Doux doit 15 000 euros à Pierre-Yves Lozahic pour un lot parti le 30 mai vers l'abattoir de Châteaulin (Finistère), juste avant le dépôt de bilan. D'autres éleveurs, qui préfèrent garder l'anonymat, attendent 30 000, parfois jusqu'à 50 000 euros, malgré leurs réclamations répétées auprès de la comptabilité du groupe. Ils pourraient ne pas en voir un centime. Seules les prochaines livraisons seront payées comptant par l'administrateur judiciaire, a averti la présidence de la région Bretagne mardi. La nouvelle est bien accueillie. "Et après ?", s'interroge un agriculteur, pessimiste.

"L'automobile, la sidérurgie, et nous ?"

Les syndicats d'agriculteurs espèrent à présent du gouvernement une enveloppe de 8 millions d'euros, selon Pierre-Yves Lozahic, pour remettre les comptes à zéro. "L'Etat a bien aidé l'industrie automobile et la sidérurgie, pourquoi pas nous ?", s'interroge l'éleveur. Il craint les contreparties que pourrait exiger le gouvernement, sous forme de nouvelles normes sur le bien-être des animaux, par exemple. Ce serait trop. "On impose déjà des normes strictes et coûteuses aux producteurs français, alors que la viande vendue en grandes surfaces vient de l'étranger et n'y répond pas", détaille le responsable syndical.

Face à Charles Doux, avec qui ils n'ont que de très rares contacts, les éleveurs, peu syndiqués, se trouvent sans voix. Les fédérations leur ont conseillé de se constituer en association afin de mieux peser dans les discussions. Ils espèrent ainsi créer un mouvement solidaire, dans une filière où "chacun travaille pour soi", déplore Pierre-Yves Lozahic. A la sortie de la réunion de mardi, tard dans la soirée, haussements d'épaules et regards baissés révèlent l'impuissance des agriculteurs. La colère qui grondait dans la salle s'est muée en dépit mêlé d'épuisement.

"30 000 euros de découvert chaque année"

A voix basse, ils sont nombreux à dire qu'ils envisagent de quitter Doux. Ils ne s'en vantent pas, les phrases sont hésitantes, ils surveillent que personne ne les écoute. C'est le scénario que redoutent les responsables syndicaux. "Si 10 ou 20% des éleveurs abandonnent, la filière meurt", prévient Pierre Yves Lozahic. Fournisseurs d'aliment, transporteurs, gaziers seraient aussi touchés. Mais une jeune agricultrice, installée depuis trois ans, confie atteindre "30 000 euros de découvert chaque année".

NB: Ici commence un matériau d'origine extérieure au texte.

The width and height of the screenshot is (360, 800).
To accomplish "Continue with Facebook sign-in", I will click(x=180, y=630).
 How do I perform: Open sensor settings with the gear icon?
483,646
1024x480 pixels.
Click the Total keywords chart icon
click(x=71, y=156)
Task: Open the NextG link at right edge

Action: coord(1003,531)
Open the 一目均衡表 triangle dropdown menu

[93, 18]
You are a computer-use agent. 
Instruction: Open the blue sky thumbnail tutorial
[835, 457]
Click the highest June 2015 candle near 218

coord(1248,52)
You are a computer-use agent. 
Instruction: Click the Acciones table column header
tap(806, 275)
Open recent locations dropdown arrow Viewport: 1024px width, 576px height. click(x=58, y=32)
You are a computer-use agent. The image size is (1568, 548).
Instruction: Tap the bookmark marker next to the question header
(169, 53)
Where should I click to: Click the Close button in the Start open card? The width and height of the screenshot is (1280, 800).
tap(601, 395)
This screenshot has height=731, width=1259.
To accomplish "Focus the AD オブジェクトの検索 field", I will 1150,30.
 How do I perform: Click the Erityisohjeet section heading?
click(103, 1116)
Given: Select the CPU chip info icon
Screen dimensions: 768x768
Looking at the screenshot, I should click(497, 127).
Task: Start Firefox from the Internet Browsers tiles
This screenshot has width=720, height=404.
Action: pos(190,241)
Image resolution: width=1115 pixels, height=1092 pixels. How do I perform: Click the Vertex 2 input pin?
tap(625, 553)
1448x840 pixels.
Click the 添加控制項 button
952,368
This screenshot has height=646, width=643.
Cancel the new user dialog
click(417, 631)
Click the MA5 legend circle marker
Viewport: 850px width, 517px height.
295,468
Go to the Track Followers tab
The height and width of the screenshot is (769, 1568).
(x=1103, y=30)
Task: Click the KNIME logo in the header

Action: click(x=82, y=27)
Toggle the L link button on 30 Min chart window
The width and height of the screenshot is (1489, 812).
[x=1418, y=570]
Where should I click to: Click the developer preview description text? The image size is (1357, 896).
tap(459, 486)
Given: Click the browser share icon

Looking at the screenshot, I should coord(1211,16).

Comme d'autres, cette éleveuse de poules pondeuses, qui fournit les œufs aux éleveurs, envisage de cesser de travailler pour Doux, qui représente un bon tiers de ses revenus. Mais pour quelle alternative ? Quitter Doux, c'est "délaisser le marché de l'export", explique Didier Lucas, de la FDSEA des Côtes-d'Armor, au quotidien Ouest France. Si ces éleveurs se tournent vers la production de volailles labellisées, "le marché sera engorgé et il y aura de la casse", prévient-il. Quant à la concurrence, "elle ne peut pas absorber toute la production bretonne", selon les responsables syndicaux. Doux a six mois pour redresser la barre. Pendant ce temps, les éleveurs tentent de garder la tête hors de l'eau.